What’s the KEV Catalog?
Quick refresher: CISA maintains a catalog of vulnerabilities that are actively being exploited in the wild. Not theoretical risks - confirmed, in-the-wild exploitation.
Currently sitting at 1,200+ entries, it’s essentially a prioritized “patch these first” list.
Previously, only federal civilian agencies were required to remediate KEV entries within mandated timeframes. Private sector could use it as guidance, but there was no requirement.
What Changed
The new Binding Operational Directive (BOD 25-01) expands requirements in several ways:
1. Federal Contractor Obligations
If you hold federal contracts involving IT systems, you’re now expected to address KEV entries affecting those systems. Not “suggested” - contractually expected.

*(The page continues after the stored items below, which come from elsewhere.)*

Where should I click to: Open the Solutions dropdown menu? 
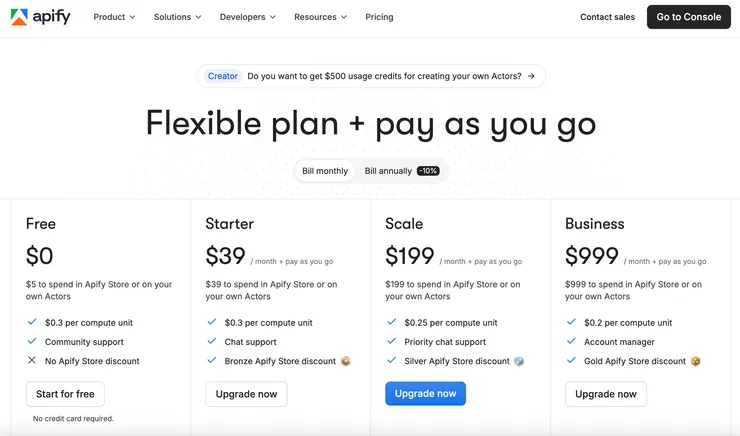coord(177,17)
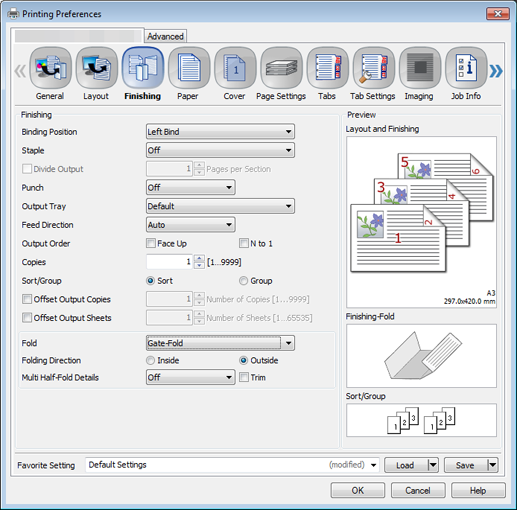Choose Inside folding direction

pyautogui.click(x=150, y=360)
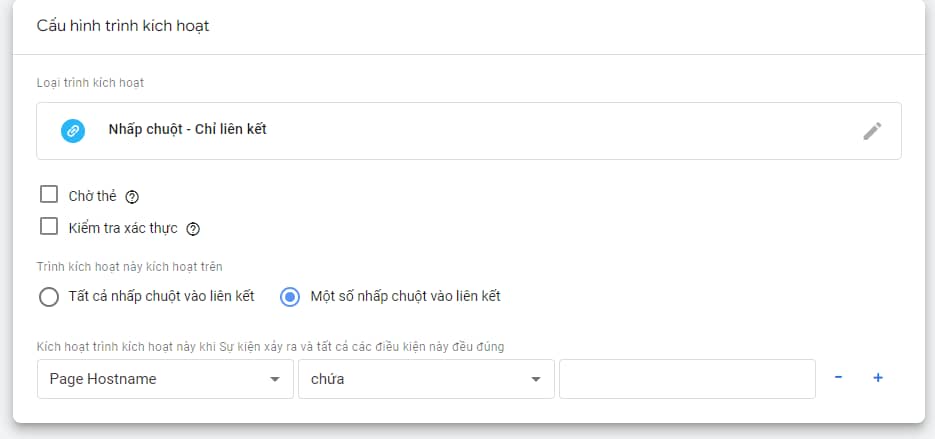Remove the condition row with minus icon
The width and height of the screenshot is (935, 439).
pos(838,378)
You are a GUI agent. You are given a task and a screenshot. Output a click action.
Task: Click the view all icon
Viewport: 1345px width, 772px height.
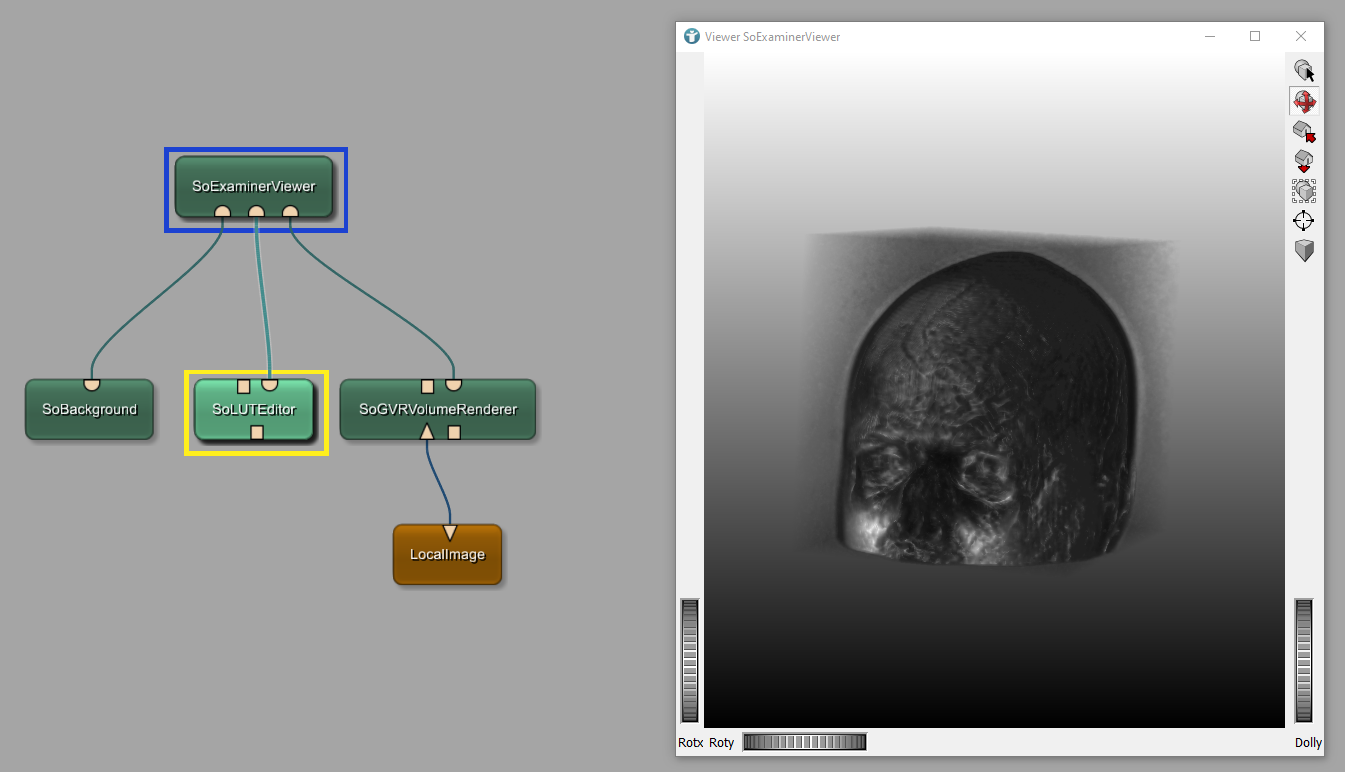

This flows down to subcontractors. If you’re a small company providing services to a federal contractor, this might affect you.
2. Tighter Timelines
Previous guidance gave 2-3 weeks for most vulnerabilities. New timelines:
| Severity | Previous | New |
|---|---|---|
| Critical (actively exploited, network-accessible) | 14 days | 7 days |
| High | 21 days | 14 days |
| Others | 30 days | 21 days |
For context: the MOVEit vulnerability (CVE-2023-34362) was added to KEV and exploited at scale within days. A 14-day window was already tight.
3. Reporting Requirements
Federal agencies must now report:
- Current KEV remediation status
- Any exceptions or compensating controls
- Planned remediation dates for open items
This data will be aggregated and (eventually) made available for benchmarking.
4. Cloud Service Expectations
Explicit guidance now covers cloud services. If you’re using a SaaS product affected by a KEV entry, you’re expected to:
- Verify the vendor has remediated
- Document vendor remediation status
- Consider compensating controls if vendor is slow
Why This Matters for Private Sector
Even if you’re not in the federal ecosystem, pay attention:
Cyber Insurance
Insurers are increasingly referencing KEV in underwriting and claims. “Did you patch known-exploited vulnerabilities in a timely manner?” is becoming a standard question.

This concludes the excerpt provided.